News / Africa

    Mental Health Services Absent for Traumatized South Sudanese

    Hannah McNeish
    JUBA, South Sudan — South Sudan emerged as a nation in July 2011 after almost five decades of civil war with the north. But despite its bloody history, the country does not have a single psychiatrist and no option but to sedate or imprison the masses suffering from post-war trauma.

    At Juba’s military hospital, the walking wounded often have scars that cannot be seen.

    Psychologist Amasi Ibrahim Adam says that she sees many fighters with post-traumatic-stress disorder.

    “Most of the cases are suicide. Soldiers shoot themselves with a gun and it’s a problem, because they are ignorant of mental illness and there are no services to console them,” Adam said.

    Surgeon and director of the military hospital, Peter Ajak Bullen,says that some patients like William, who was bombed on the front lines in April, are brought in by family members. But he says other traumatized soldiers can often go on the rampage to maim and kill others.
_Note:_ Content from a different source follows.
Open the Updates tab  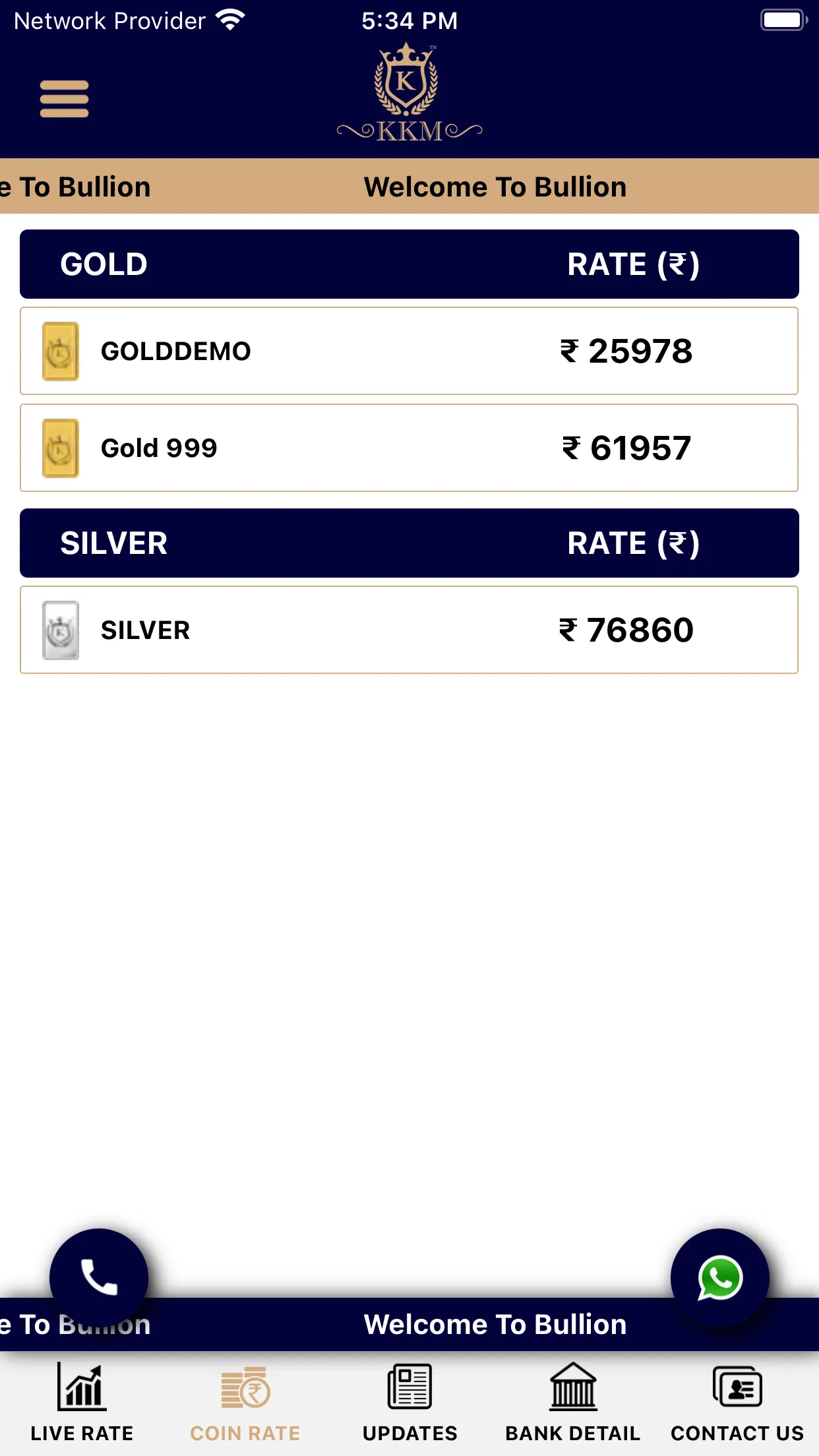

    “A soldier getting, shooting his colleagues is common, just common. Shooting in the air, shooting civilians, is common. Being violent to civilians also is common, especially for the soldiers, who have just come out of war. It’s a common scene. In the frontline, when we go and visit, you see that there are so many cases of a colleague shooting a colleague.  Just because of depression,” Bullen said.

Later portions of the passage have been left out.